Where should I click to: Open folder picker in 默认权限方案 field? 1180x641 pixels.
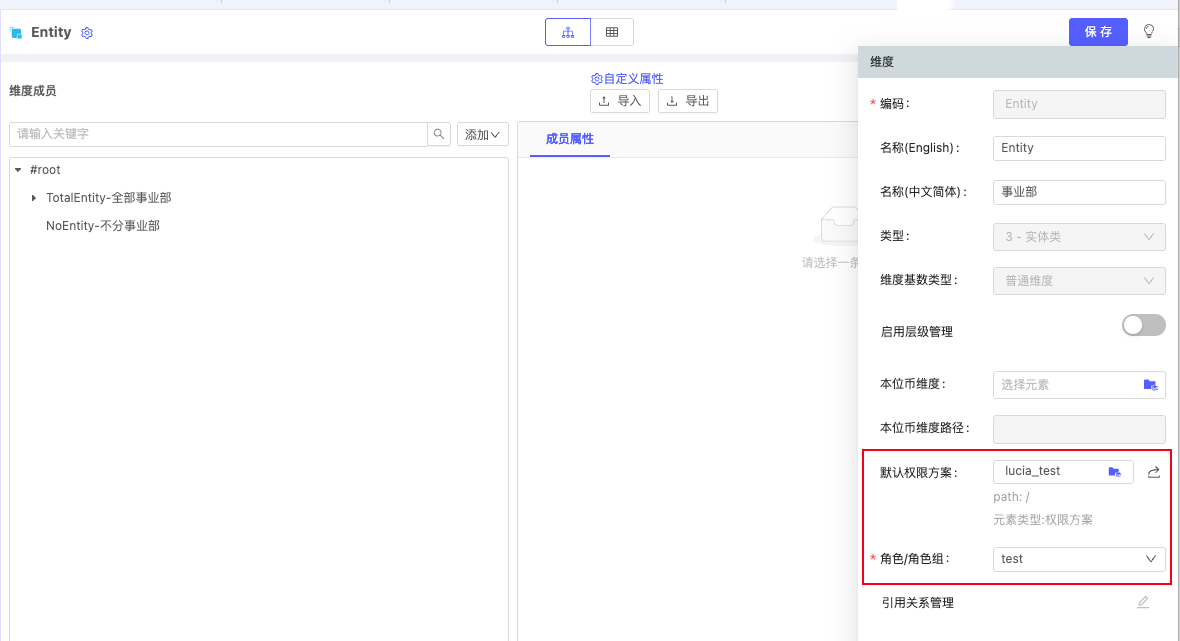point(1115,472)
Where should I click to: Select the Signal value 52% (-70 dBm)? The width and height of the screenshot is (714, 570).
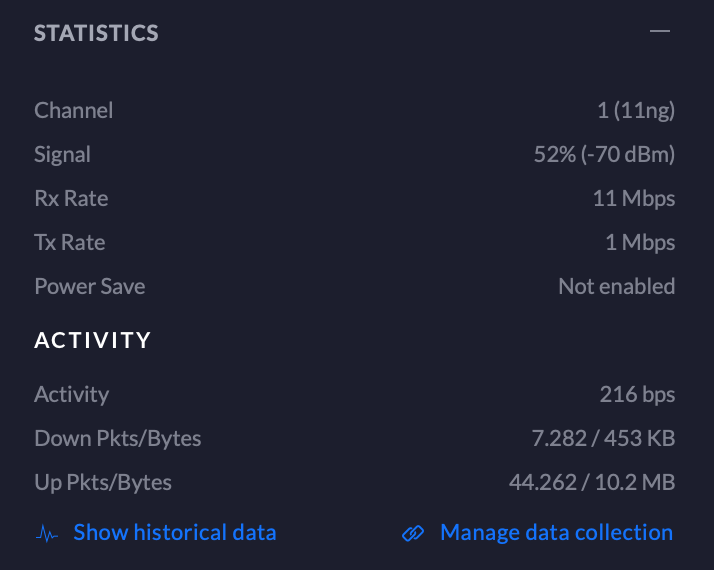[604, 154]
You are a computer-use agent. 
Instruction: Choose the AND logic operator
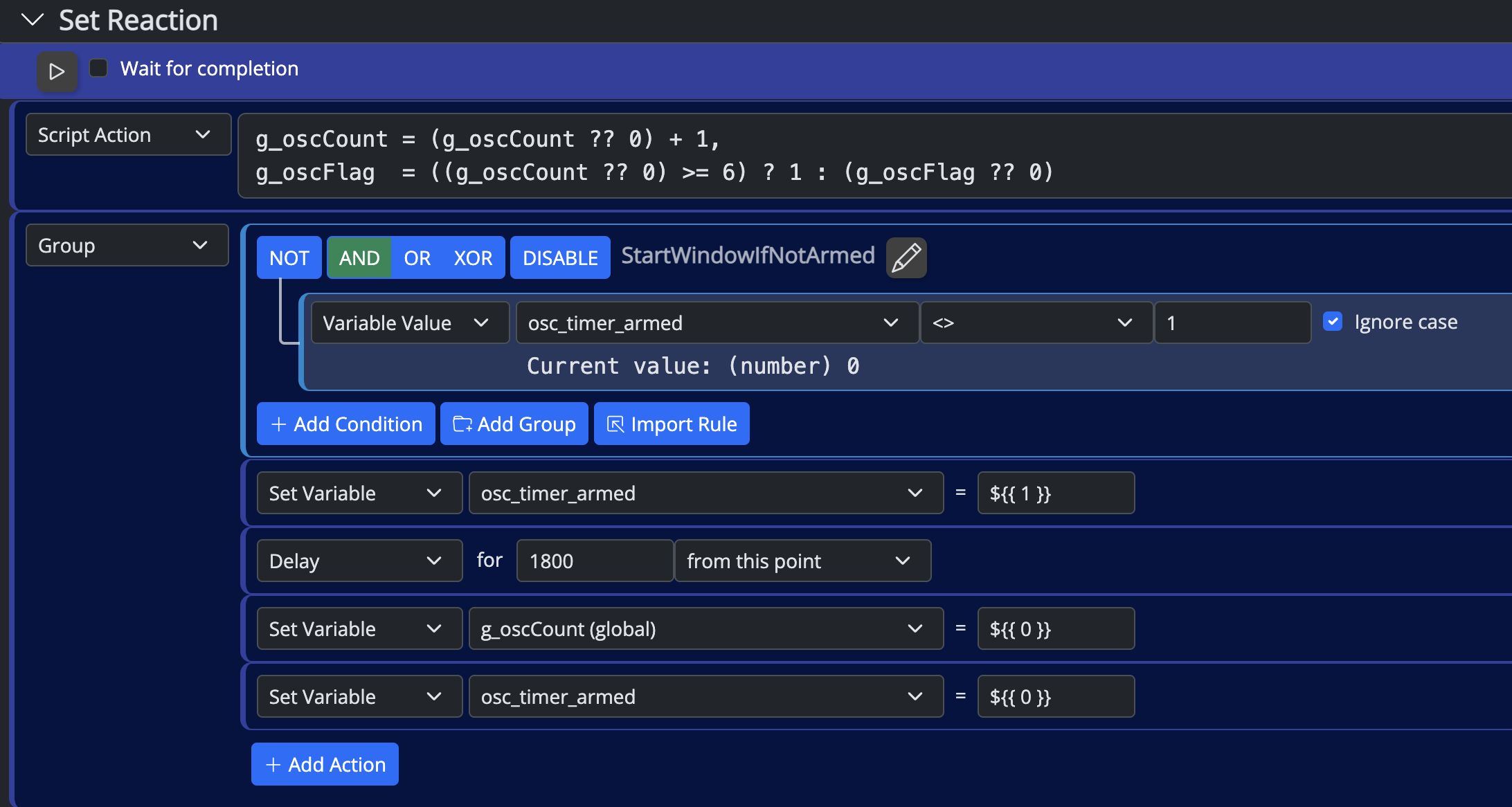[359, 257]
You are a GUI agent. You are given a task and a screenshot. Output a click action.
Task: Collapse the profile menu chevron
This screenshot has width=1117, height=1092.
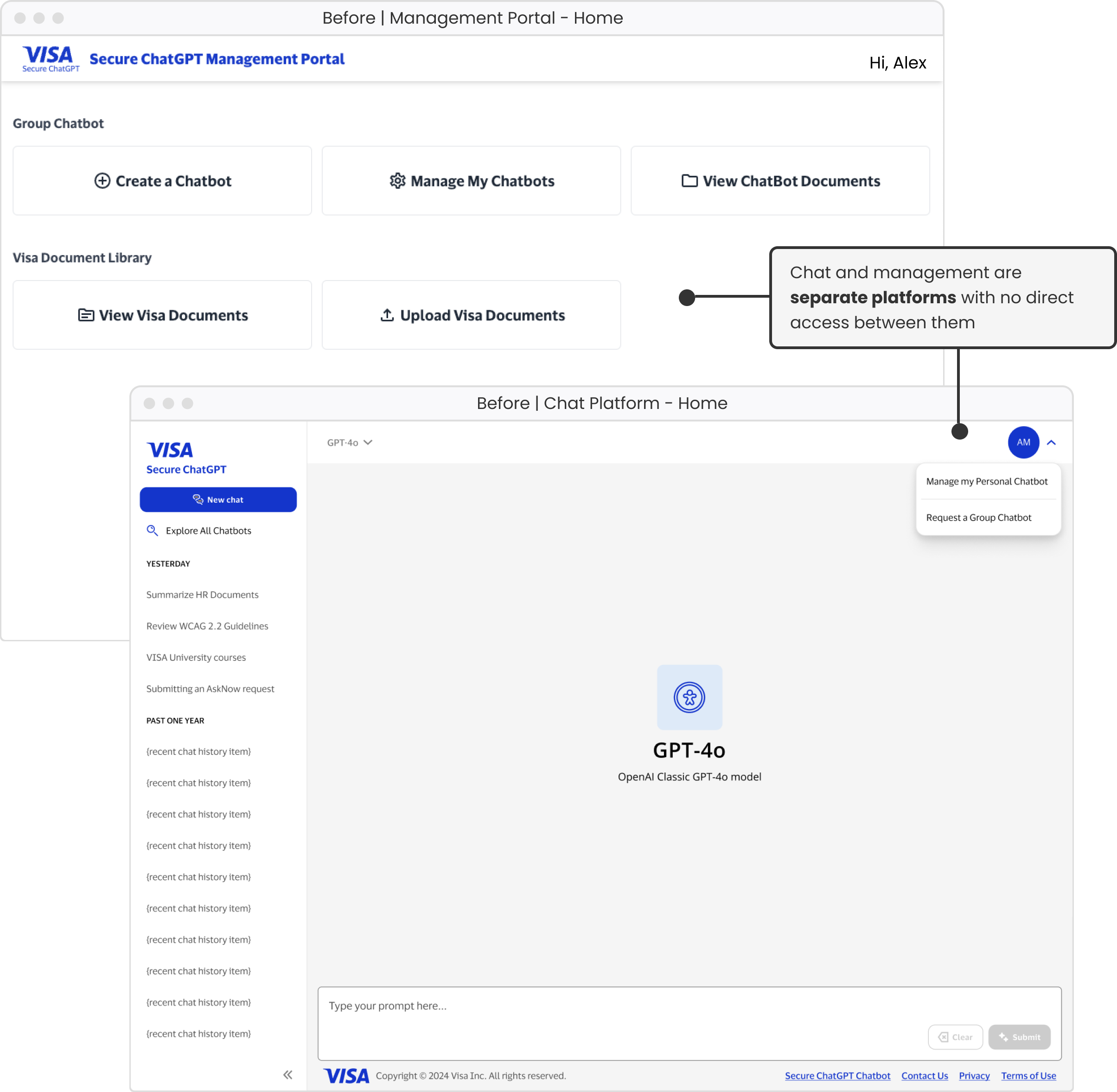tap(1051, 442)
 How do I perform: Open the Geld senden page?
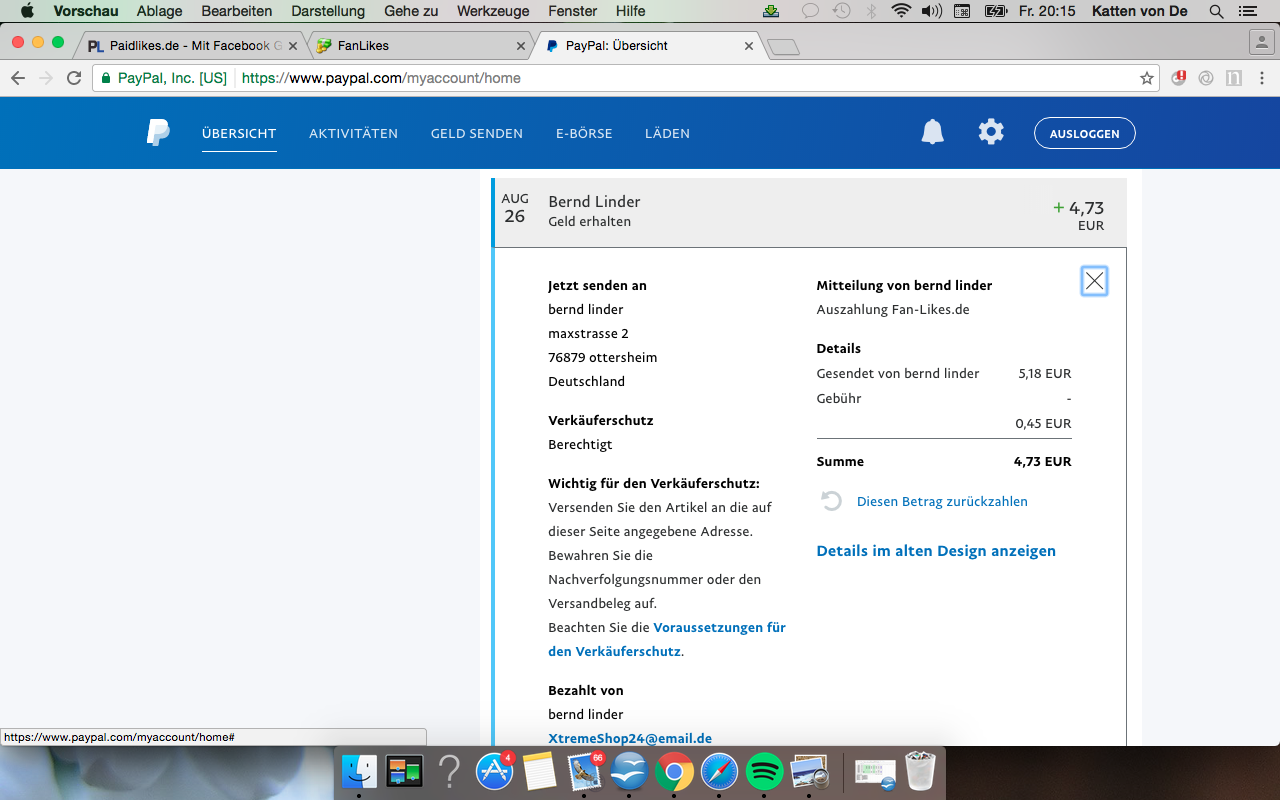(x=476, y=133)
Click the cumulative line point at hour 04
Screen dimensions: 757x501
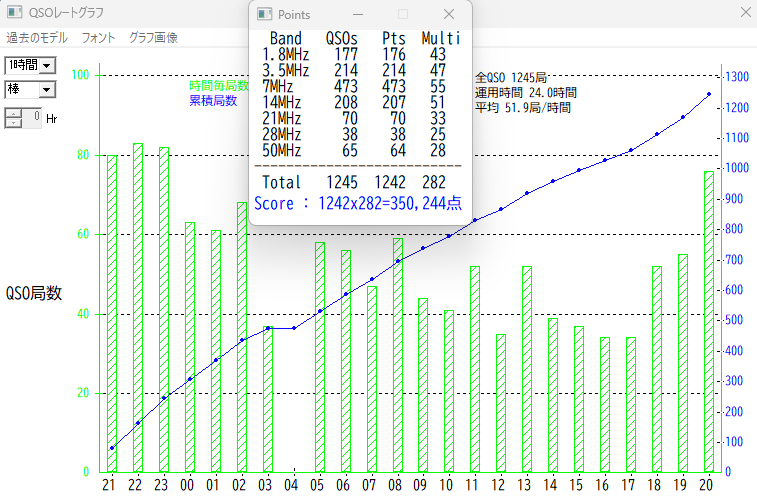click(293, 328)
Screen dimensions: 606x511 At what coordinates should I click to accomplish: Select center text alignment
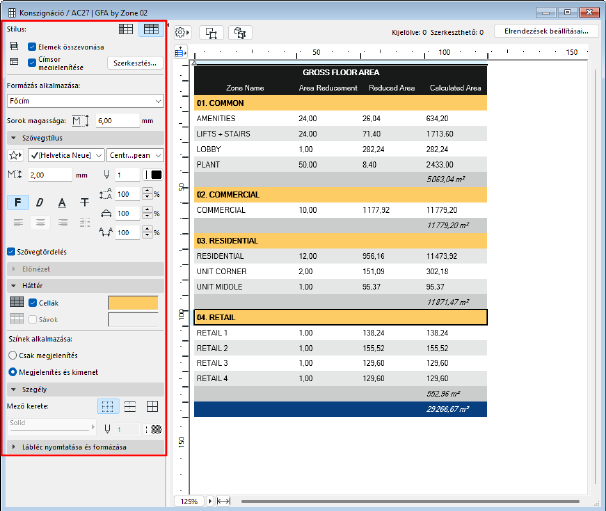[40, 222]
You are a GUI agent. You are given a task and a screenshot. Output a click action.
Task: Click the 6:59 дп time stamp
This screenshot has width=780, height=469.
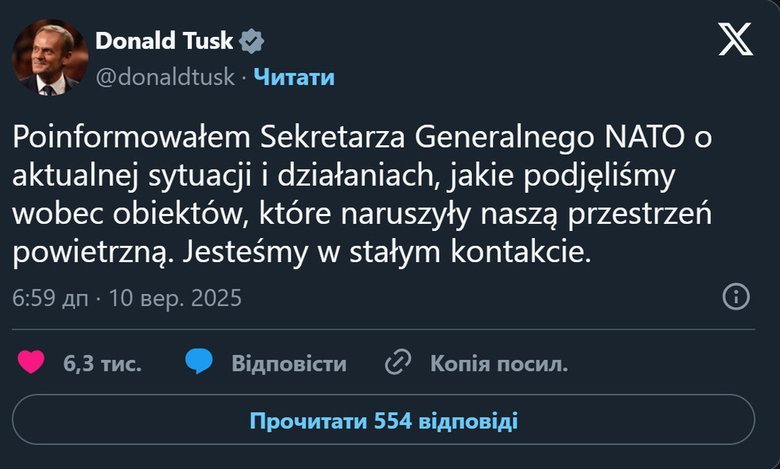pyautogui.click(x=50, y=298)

──────────

Верните все строки выше дословно, убрав из ответа изображения.

Where should I click to: Open folder picker in 默认权限方案 field? 1180x641 pixels.
point(1115,472)
Where should I click to: Select the Signal value 52% (-70 dBm)? The width and height of the screenshot is (714, 570).
[604, 154]
You are a computer-use agent. 
Instruction: Choose the AND logic operator
[359, 257]
You are a GUI agent. You are given a task and a screenshot. Output a click action.
Task: Collapse the profile menu chevron
This screenshot has width=1117, height=1092.
tap(1051, 442)
 How do I perform: Open the Geld senden page?
(x=476, y=133)
Click the cumulative line point at hour 04
Screen dimensions: 757x501
click(293, 328)
Screen dimensions: 606x511 At what coordinates should I click to accomplish: Select center text alignment
[40, 222]
You are a GUI agent. You are given a task and a screenshot. Output a click action.
Task: Click the 6:59 дп time stamp
This screenshot has width=780, height=469.
pyautogui.click(x=50, y=298)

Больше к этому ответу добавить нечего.